Records:
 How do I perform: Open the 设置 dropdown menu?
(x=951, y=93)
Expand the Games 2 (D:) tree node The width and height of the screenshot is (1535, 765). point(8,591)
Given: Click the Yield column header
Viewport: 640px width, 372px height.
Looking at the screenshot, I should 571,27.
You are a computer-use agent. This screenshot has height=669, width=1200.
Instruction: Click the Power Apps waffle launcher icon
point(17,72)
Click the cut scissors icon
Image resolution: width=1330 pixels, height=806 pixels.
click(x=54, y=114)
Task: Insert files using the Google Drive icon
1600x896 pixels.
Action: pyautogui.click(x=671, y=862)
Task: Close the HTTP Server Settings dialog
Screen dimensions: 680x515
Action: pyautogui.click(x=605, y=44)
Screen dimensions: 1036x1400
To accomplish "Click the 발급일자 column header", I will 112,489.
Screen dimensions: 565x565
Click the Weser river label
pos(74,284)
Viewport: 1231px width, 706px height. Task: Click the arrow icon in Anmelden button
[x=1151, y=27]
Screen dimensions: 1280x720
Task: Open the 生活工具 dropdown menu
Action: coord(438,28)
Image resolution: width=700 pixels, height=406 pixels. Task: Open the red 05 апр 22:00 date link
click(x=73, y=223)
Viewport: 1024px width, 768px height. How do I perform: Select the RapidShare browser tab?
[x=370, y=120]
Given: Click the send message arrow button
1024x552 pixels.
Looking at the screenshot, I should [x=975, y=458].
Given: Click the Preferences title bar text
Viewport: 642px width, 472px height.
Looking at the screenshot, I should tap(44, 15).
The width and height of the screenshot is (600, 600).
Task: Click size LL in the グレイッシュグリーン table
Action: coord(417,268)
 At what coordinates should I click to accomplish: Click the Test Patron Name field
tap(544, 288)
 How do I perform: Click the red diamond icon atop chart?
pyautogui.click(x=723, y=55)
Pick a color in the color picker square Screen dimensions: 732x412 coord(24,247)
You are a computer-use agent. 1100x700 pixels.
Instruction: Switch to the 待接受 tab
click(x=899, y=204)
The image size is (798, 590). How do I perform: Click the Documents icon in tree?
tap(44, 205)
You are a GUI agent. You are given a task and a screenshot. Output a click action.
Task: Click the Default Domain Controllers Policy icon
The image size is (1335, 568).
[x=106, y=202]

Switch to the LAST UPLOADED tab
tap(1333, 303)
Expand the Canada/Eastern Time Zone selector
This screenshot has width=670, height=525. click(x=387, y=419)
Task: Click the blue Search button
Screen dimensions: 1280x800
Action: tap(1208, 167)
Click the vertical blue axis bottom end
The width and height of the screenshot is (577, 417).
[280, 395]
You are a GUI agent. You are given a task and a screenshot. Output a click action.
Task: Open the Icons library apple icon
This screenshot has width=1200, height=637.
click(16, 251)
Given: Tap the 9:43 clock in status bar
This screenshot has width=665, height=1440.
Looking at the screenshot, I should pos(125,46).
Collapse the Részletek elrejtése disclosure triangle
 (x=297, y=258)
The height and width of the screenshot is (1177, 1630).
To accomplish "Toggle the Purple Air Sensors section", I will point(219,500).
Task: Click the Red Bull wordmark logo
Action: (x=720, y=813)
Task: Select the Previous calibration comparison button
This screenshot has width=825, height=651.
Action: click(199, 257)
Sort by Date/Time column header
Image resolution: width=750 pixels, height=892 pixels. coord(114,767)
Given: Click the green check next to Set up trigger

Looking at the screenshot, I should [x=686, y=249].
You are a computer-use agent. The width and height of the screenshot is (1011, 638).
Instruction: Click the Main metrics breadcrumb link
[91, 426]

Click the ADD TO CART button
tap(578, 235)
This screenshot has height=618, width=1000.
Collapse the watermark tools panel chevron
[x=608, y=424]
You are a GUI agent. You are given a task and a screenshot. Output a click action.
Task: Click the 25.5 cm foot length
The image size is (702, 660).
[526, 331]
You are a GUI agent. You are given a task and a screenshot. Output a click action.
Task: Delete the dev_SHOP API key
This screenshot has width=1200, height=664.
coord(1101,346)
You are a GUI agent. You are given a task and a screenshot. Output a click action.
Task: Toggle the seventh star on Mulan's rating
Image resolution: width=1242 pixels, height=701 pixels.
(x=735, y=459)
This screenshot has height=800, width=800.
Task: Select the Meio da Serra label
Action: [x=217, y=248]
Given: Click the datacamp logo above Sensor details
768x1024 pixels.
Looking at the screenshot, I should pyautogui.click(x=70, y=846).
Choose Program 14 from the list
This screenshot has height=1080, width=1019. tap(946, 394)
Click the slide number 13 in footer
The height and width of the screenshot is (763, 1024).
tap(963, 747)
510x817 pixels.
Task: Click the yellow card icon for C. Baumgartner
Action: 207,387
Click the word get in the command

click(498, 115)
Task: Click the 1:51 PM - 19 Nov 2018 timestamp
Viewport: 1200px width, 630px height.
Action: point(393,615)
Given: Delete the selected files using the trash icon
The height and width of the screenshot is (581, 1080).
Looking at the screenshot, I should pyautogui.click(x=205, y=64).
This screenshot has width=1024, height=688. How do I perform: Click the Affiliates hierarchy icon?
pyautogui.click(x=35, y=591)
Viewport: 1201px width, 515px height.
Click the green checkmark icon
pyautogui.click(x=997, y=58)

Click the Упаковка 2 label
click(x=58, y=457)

Task:
Every line of the material is to be set down again verbatim.

Answer to this exercise:
 How do I perform: Open the 设置 dropdown menu?
(x=951, y=93)
Expand the Games 2 (D:) tree node The width and height of the screenshot is (1535, 765). point(8,591)
Given: Click the Yield column header
Viewport: 640px width, 372px height.
Looking at the screenshot, I should 571,27.
You are a computer-use agent. This screenshot has height=669, width=1200.
Instruction: Click the Power Apps waffle launcher icon
point(17,72)
Click the cut scissors icon
Image resolution: width=1330 pixels, height=806 pixels.
click(x=54, y=114)
Task: Insert files using the Google Drive icon
1600x896 pixels.
Action: pyautogui.click(x=671, y=862)
Task: Close the HTTP Server Settings dialog
Screen dimensions: 680x515
Action: pyautogui.click(x=605, y=44)
Screen dimensions: 1036x1400
To accomplish "Click the 발급일자 column header", I will 112,489.
Screen dimensions: 565x565
Click the Weser river label
pos(74,284)
Viewport: 1231px width, 706px height. Task: Click the arrow icon in Anmelden button
[x=1151, y=27]
Screen dimensions: 1280x720
Task: Open the 生活工具 dropdown menu
Action: coord(438,28)
Image resolution: width=700 pixels, height=406 pixels. Task: Open the red 05 апр 22:00 date link
click(x=73, y=223)
Viewport: 1024px width, 768px height. How do I perform: Select the RapidShare browser tab?
[x=370, y=120]
Given: Click the send message arrow button
1024x552 pixels.
Looking at the screenshot, I should [x=975, y=458].
Given: Click the Preferences title bar text
Viewport: 642px width, 472px height.
Looking at the screenshot, I should tap(44, 15).
The width and height of the screenshot is (600, 600).
Task: Click size LL in the グレイッシュグリーン table
Action: coord(417,268)
 At what coordinates should I click to accomplish: Click the Test Patron Name field
tap(544, 288)
 How do I perform: Click the red diamond icon atop chart?
pyautogui.click(x=723, y=55)
Pick a color in the color picker square Screen dimensions: 732x412 coord(24,247)
You are a computer-use agent. 1100x700 pixels.
Instruction: Switch to the 待接受 tab
click(x=899, y=204)
The image size is (798, 590). How do I perform: Click the Documents icon in tree?
tap(44, 205)
You are a GUI agent. You are given a task and a screenshot. Output a click action.
Task: Click the Default Domain Controllers Policy icon
The image size is (1335, 568).
[x=106, y=202]

Switch to the LAST UPLOADED tab
tap(1333, 303)
Expand the Canada/Eastern Time Zone selector
This screenshot has width=670, height=525. click(x=387, y=419)
Task: Click the blue Search button
Screen dimensions: 1280x800
Action: tap(1208, 167)
Click the vertical blue axis bottom end
The width and height of the screenshot is (577, 417).
[280, 395]
You are a GUI agent. You are given a task and a screenshot. Output a click action.
Task: Open the Icons library apple icon
This screenshot has width=1200, height=637.
click(16, 251)
Given: Tap the 9:43 clock in status bar
This screenshot has width=665, height=1440.
Looking at the screenshot, I should pos(125,46).
Collapse the Részletek elrejtése disclosure triangle
 (x=297, y=258)
The height and width of the screenshot is (1177, 1630).
To accomplish "Toggle the Purple Air Sensors section", I will point(219,500).
Task: Click the Red Bull wordmark logo
Action: (x=720, y=813)
Task: Select the Previous calibration comparison button
This screenshot has width=825, height=651.
Action: click(199, 257)
Sort by Date/Time column header
Image resolution: width=750 pixels, height=892 pixels. coord(114,767)
Given: Click the green check next to Set up trigger

Looking at the screenshot, I should [x=686, y=249].
You are a computer-use agent. The width and height of the screenshot is (1011, 638).
Instruction: Click the Main metrics breadcrumb link
[91, 426]

Click the ADD TO CART button
tap(578, 235)
This screenshot has height=618, width=1000.
Collapse the watermark tools panel chevron
[x=608, y=424]
You are a GUI agent. You are given a task and a screenshot. Output a click action.
Task: Click the 25.5 cm foot length
The image size is (702, 660).
[526, 331]
You are a GUI agent. You are given a task and a screenshot. Output a click action.
Task: Delete the dev_SHOP API key
This screenshot has width=1200, height=664.
coord(1101,346)
You are a GUI agent. You are given a task and a screenshot. Output a click action.
Task: Toggle the seventh star on Mulan's rating
Image resolution: width=1242 pixels, height=701 pixels.
(x=735, y=459)
This screenshot has height=800, width=800.
Task: Select the Meio da Serra label
Action: [x=217, y=248]
Given: Click the datacamp logo above Sensor details
768x1024 pixels.
Looking at the screenshot, I should pyautogui.click(x=70, y=846).
Choose Program 14 from the list
This screenshot has height=1080, width=1019. tap(946, 394)
Click the slide number 13 in footer
The height and width of the screenshot is (763, 1024).
tap(963, 747)
510x817 pixels.
Task: Click the yellow card icon for C. Baumgartner
Action: 207,387
Click the word get in the command

click(498, 115)
Task: Click the 1:51 PM - 19 Nov 2018 timestamp
Viewport: 1200px width, 630px height.
Action: point(393,615)
Given: Delete the selected files using the trash icon
The height and width of the screenshot is (581, 1080).
Looking at the screenshot, I should pyautogui.click(x=205, y=64).
This screenshot has width=1024, height=688. How do I perform: Click the Affiliates hierarchy icon?
pyautogui.click(x=35, y=591)
Viewport: 1201px width, 515px height.
Click the green checkmark icon
pyautogui.click(x=997, y=58)

Click the Упаковка 2 label
click(x=58, y=457)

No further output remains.